Flash Friday #15

The Last Berserker

This was the end, that much was clear. He was wounded seven times, warm blood flowing easily, soaking into the leather and cooling against the metal mail. His breath came slowly, haltingly. It was a pain, but not the final pain.

The walls of the narrow pass echoed with the well-ordered steps of the army. Even here, when marching through a pass littered with bodies, the levy Melrosh had trained was beyond anything that he had ever seen. But then, he’d always been the man to train up villagers.

Bracing himself against the stone, the berserker lifted himself up onto his feet. It was time. Inside him, the neka root was wearing off and the fur receded until it was not his skin but his warming clothing. The fur was always the last to go. It left with a pleasant shiver. He was going to miss it, but not the root which gave it to him. The memory of the bitterness made him shiver.

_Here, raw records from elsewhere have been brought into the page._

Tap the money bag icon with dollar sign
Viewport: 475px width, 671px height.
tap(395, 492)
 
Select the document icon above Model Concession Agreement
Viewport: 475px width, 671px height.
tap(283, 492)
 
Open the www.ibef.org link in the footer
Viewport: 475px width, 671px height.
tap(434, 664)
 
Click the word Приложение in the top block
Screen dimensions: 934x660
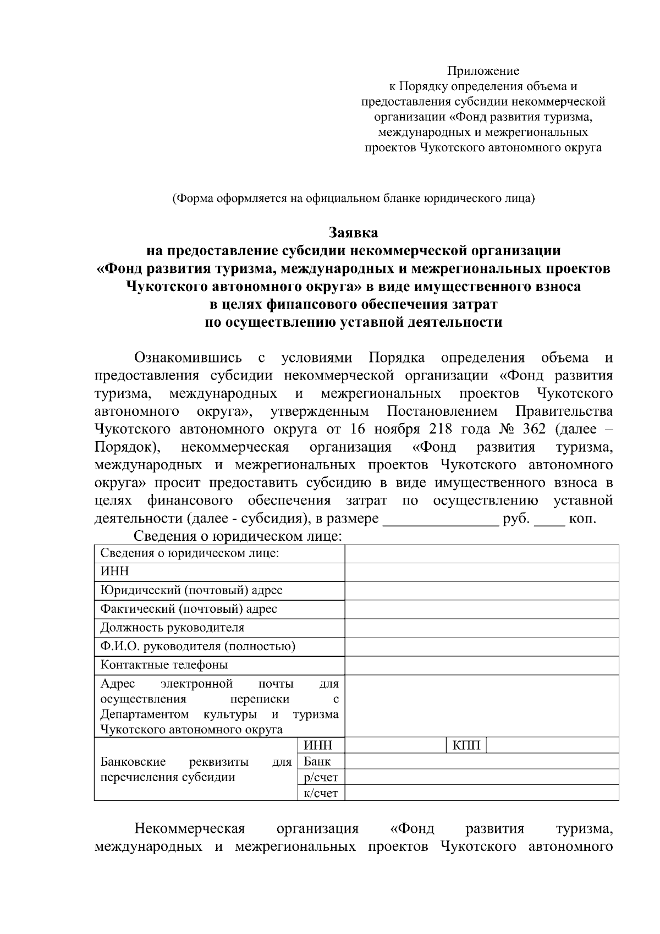point(483,71)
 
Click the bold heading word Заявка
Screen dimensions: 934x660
point(353,233)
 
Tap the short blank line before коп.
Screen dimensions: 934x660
point(549,520)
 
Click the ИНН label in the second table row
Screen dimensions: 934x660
point(115,572)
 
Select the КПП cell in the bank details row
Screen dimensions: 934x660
point(466,746)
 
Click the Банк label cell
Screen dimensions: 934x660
point(318,762)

He walked slowly, his vision a blur. There was a large standing stone which he had picked out at the start of the battle, incase he would need it. A wise warrior knows his last battle, and the berserker had felt he would die here since he first saw the close pass.

His bloody hand marred the moss on the standing stone. If only he knew runes, he could make this his monument. The skalds would sing of his stone. Beyond the field of his vision a familiar voice called out, and the rhythmic marching stopped. Melrosh. The Wise, the Friend, the Butcher.

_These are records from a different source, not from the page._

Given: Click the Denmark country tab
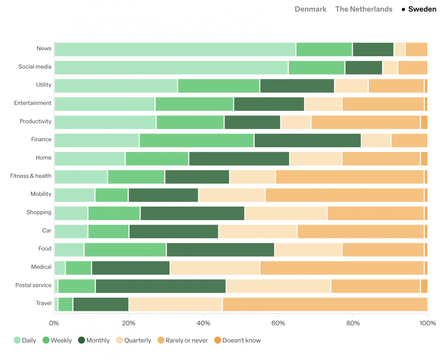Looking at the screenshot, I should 310,9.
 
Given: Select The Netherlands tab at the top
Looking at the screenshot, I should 363,9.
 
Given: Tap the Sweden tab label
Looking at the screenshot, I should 422,9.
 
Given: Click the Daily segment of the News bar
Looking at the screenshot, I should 175,49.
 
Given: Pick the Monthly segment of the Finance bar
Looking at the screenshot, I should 308,141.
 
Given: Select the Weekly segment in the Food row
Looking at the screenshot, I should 125,250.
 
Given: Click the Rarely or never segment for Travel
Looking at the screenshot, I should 325,304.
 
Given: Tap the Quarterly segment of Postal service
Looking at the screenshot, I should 278,286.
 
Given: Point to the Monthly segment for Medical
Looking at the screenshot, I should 131,268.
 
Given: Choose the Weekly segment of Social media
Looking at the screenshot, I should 316,68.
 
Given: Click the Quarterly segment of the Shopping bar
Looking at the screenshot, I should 286,213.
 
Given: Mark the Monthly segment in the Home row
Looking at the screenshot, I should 239,159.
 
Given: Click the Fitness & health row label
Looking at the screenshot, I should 31,176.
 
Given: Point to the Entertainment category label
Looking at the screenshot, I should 33,103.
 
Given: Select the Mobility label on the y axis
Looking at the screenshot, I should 41,194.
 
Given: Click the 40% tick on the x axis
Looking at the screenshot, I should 203,323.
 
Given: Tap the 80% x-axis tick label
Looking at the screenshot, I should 353,323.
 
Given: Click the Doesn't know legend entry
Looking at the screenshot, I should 237,340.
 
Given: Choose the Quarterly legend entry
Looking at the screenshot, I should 134,340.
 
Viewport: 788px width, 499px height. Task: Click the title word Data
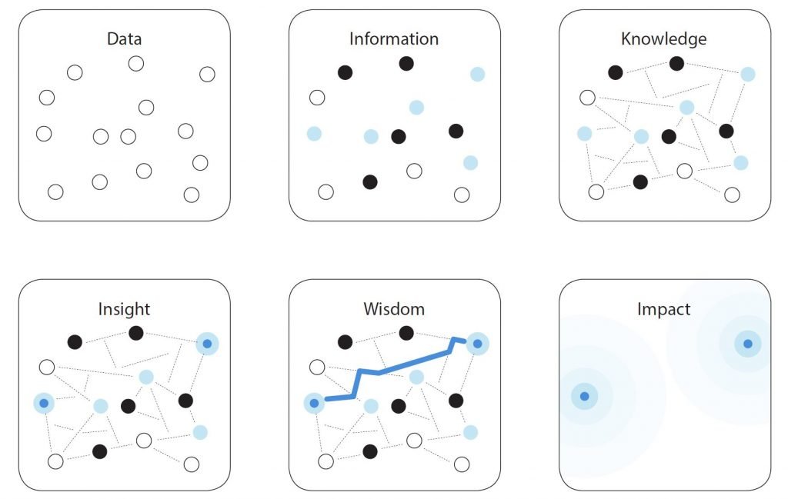[125, 38]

The berserker let out a groan as he rested against his monument. It was a good stone to die against. Battling against magic and charlatans was never glorious, it was almost always a terrible sight. Especially without magic of their own.

“Men, watch as the great Bear-Wearer Nall dies.” How many nights, how many nights had he drank beside that voice, each trying to outdo the other in the praise they heaped on the other. Too many to count, even had Nall known his numbers. And now there was only hatred. “The Breaker, the Beater, the Man-Eater, the Oathbreaker. This is the fate of all who break their oaths.”

The berserker laughed, silencing his foe. He could feel the army tremble as he laughed. “Yes, yes,” Nall bellowed. “Come and watch me die. Know that your works shall never eclipse mine. Feel the fear within you as you watch me die and know that you are a coward. Know that I have not betrayed my blood brothers like your master.”

“My blood brothers betrayed me,” the voice he had once battled beside called out. “They promised to name me king, to raise my right above all overs. They chose instead a child, born a bastard.”

“You know well as I that child is no bastard. He is the son of the God of Lightning, the king promised to restore these lands which we have so ruined. And he is escaping as you watch me perish, safe in the hands of the Golden Spear.” The last berserker laughed as the army ran by. Laughed and laughed until he could laugh no more. Nallsstone stood and stands still.